There are numerous other examples but an increased inability to complain about unfair and discrimmanatory voting practices highlights the present direction of 'progress'.

amazingamazing
What exactly did America do undo these? Jim Crow for blacks and segregation? Redlining? Mass deportations (they started before Trump)? Patriot act (which still exists in partial form today)?
Thuggery
That's pretty lame criticism considering many of those things were contemporary SOP for all countries. The USA remind abnormally libertarian despite this. Now it's getting abnormally authoritarian.
amazingamazing
These things were definitely not things all countries participated in…
Der_Einzige
Nukes were definitely justified. The Japanese almost succesfully coup'd their own emperor to force the fight to go on in spite of them.

https://en.wikipedia.org/wiki/Ky%C5%ABj%C5%8D_incident

They were fanatical and willing to fight to the last man.

energywut
Quickly? This has been the path we have been on for at least 30 years, probably longer. Plenty of folks have been calling this out for longer.

When you have two parties in control, and they are both staunchly pro-capital, anti-worker parties, one party will push conservative and the other will ensure "nothing fundamentally changes".

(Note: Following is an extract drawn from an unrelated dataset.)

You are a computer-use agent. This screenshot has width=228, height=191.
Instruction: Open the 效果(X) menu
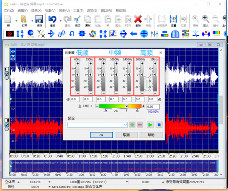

Obama, Biden, Bush, and Clinton all had parts to play in empowering the executive, normalizing political violence, demonizing and silencing the left (the actual left -- socialists, workers parties, anarchists, etc.), and ramping up the militarization of the police.

This isn't some sudden moment, it might be the first time it's affected people you know, but this has been happening for awhile now.

Herring
I think it's actually kind of a miracle it didn't happen earlier. This country has been all about getting rich since slavery. Concentration of economic power generally leads to concentration of political power (ie non-democracy). There are tons of pathways, eg lobbying, campaign finance, media ownership, threat of capital flight, regulatory capture, to name a few.
boroboro4
It didn’t happen earlier because before gilded age the US (among whites..) was actually quite good with equality, and then every time we were getting close the opposite force was taking over: once in the beginning of 20s century with worker rights / antitrust and once in 1930s with FDRs New Deal. Interestingly both times things were getting quite good afterwards for the people.

Not sure it’s gonna happen time though.

energywut
I think too many people are too enamored with their "team" to really dig into the policy proposals of presidents and senators. Like, for so many people being a Democrat is purely about being Not A Republican (or vice versa).

I want more people out here who are willing to vote (or withold their vote) for a candidate based on the policy positions. This "Vote Blue No Matter Who" (or whatever the Republican equivalent is) mindset leads to candidates who don't have to hold coherent positions or perform their duties. They simply need to not be the other guy.

While being "not the other guy" they will get courted by capital interests, because they need that money to run their campaigns. It's really not hard to connect the dots between these politicians and the donors who buy them and mysteriously get policies that make regulatory capture and capital concentration easier. It's not even conspiratorial -- it's pretty much out in the open these days.

I'm so tired of hearing, "But not the democrats" or "but not the republicans" -- my friends, stop treating the people you vote for like part of your identity. Expect more from the people who represent you, be harshly critical of your own party to help it grow.

Don't forget, it's not unique to the US either.

In 1985, France launched a terrorist attack against a protest in New Zealand.